Chapter 15
Chapter Fifteen
Hamish
The oddest part about becoming a father is that no one hands you a list of rules. They hand you a onesie with a pun printed on it, a baby registry link, and a look that says, Good luck, bampot, but there's no playbook for parenting.
So I make my own list.
Do not drop baby.
Do not forget baby in Uber.
Do not teach baby swear words before age two. Age three is fair.
Do not let Mum enroll baby in football classes before she has teeth.
Do not bother with the baby wrap. Use your arms, man.
This morning, as I was brushing my teeth, a new item appeared on the list in my head. I'm horrified I haven't thought of it before, and mildly worried that I will spontaneously combust from sin.
Go to Mass.
In the kitchen, Amy is trying to eat Greek yogurt while typing one-handed.
"We should go ta Easter Mass tomorrow before we go ta Mendon."
She freezes mid-spoon, eyes wide, apparently opening a frequently used file in her bonny head labeled Hamish Is Being Weird.
"Okay," she says slowly. "Why are you saying that like you were splashed with holy water and it burns?"
"I've been thinkin'," I say, and immediately regret it.
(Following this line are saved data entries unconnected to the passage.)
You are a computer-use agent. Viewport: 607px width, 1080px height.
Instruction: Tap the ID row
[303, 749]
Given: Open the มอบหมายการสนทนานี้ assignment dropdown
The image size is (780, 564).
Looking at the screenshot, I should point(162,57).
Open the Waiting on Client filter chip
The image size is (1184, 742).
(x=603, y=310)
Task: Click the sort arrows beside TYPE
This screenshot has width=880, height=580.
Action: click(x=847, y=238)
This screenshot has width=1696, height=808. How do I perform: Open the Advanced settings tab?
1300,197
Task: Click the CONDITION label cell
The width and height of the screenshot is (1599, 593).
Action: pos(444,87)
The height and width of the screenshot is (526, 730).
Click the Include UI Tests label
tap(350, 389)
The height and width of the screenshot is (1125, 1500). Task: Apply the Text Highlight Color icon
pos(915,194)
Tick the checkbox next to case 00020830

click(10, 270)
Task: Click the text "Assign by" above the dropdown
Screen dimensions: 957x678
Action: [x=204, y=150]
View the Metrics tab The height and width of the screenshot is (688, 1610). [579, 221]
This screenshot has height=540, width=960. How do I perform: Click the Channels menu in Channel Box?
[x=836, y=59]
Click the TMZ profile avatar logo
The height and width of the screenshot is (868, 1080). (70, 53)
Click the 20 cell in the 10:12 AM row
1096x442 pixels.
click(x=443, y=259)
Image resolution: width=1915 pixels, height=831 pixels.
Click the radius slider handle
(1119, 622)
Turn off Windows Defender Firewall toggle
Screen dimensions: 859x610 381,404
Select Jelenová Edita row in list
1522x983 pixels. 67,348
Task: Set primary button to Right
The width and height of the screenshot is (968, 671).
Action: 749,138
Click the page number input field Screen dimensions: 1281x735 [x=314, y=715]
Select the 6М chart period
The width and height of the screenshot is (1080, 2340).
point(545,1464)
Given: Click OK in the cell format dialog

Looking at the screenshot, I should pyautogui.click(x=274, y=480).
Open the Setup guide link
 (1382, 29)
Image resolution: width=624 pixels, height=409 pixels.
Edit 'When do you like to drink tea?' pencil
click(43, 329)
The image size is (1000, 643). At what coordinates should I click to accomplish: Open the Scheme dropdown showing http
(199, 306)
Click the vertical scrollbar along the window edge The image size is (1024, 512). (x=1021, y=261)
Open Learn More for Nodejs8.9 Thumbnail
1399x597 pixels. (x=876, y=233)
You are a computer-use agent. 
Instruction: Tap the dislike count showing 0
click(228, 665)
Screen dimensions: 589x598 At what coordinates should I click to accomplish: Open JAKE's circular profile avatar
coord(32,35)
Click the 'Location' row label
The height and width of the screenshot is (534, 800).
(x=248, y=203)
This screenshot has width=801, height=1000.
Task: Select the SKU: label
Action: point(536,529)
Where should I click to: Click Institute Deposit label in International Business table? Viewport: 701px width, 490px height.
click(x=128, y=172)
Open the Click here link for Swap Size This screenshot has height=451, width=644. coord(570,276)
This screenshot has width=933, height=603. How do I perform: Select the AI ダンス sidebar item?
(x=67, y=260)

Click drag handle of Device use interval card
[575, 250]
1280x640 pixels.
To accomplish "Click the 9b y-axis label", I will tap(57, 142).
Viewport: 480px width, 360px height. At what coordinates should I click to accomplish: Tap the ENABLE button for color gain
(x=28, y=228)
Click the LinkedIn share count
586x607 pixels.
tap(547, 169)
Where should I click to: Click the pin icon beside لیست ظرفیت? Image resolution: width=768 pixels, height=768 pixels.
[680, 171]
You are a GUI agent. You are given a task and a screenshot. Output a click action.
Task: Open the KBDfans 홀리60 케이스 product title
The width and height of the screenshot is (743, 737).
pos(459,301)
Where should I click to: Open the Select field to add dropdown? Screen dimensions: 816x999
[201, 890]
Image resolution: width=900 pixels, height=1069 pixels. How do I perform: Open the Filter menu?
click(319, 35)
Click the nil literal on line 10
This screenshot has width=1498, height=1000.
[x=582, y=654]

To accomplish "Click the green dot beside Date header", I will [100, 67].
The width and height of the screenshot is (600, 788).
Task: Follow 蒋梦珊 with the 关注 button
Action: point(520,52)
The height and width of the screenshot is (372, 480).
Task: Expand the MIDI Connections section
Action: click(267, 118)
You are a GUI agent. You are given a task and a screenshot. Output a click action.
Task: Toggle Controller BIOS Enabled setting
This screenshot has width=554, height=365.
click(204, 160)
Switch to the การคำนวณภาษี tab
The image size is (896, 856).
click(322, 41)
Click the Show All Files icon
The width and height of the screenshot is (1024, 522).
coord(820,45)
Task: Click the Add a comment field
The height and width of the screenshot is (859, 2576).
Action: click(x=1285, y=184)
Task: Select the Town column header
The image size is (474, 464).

Nothing good has ever started with "I've been thinking." Doing, yes. Thinking? Not so much.
Amy lowers her spoon with the care of a woman disarming a bomb.
"About Mass?"
"About bein' a good da," I finally say.
Her face softens. Then she waits, assuming—correctly—that more nonsense is coming.
"And mebbe I should get right with God. Or at least go on Christmas and Easter. The basics. Although Mum used ta say, 'That's just tossing crumbs at God, Hamish. Yer soul willna get ta heaven wi' whatever falls from yer faith cookie.'"
"Faith cookie?"
"I was ten when she said that, but mebbe she's got a point? The bairn's only seventeen weeks away and that's no' a lot o' time."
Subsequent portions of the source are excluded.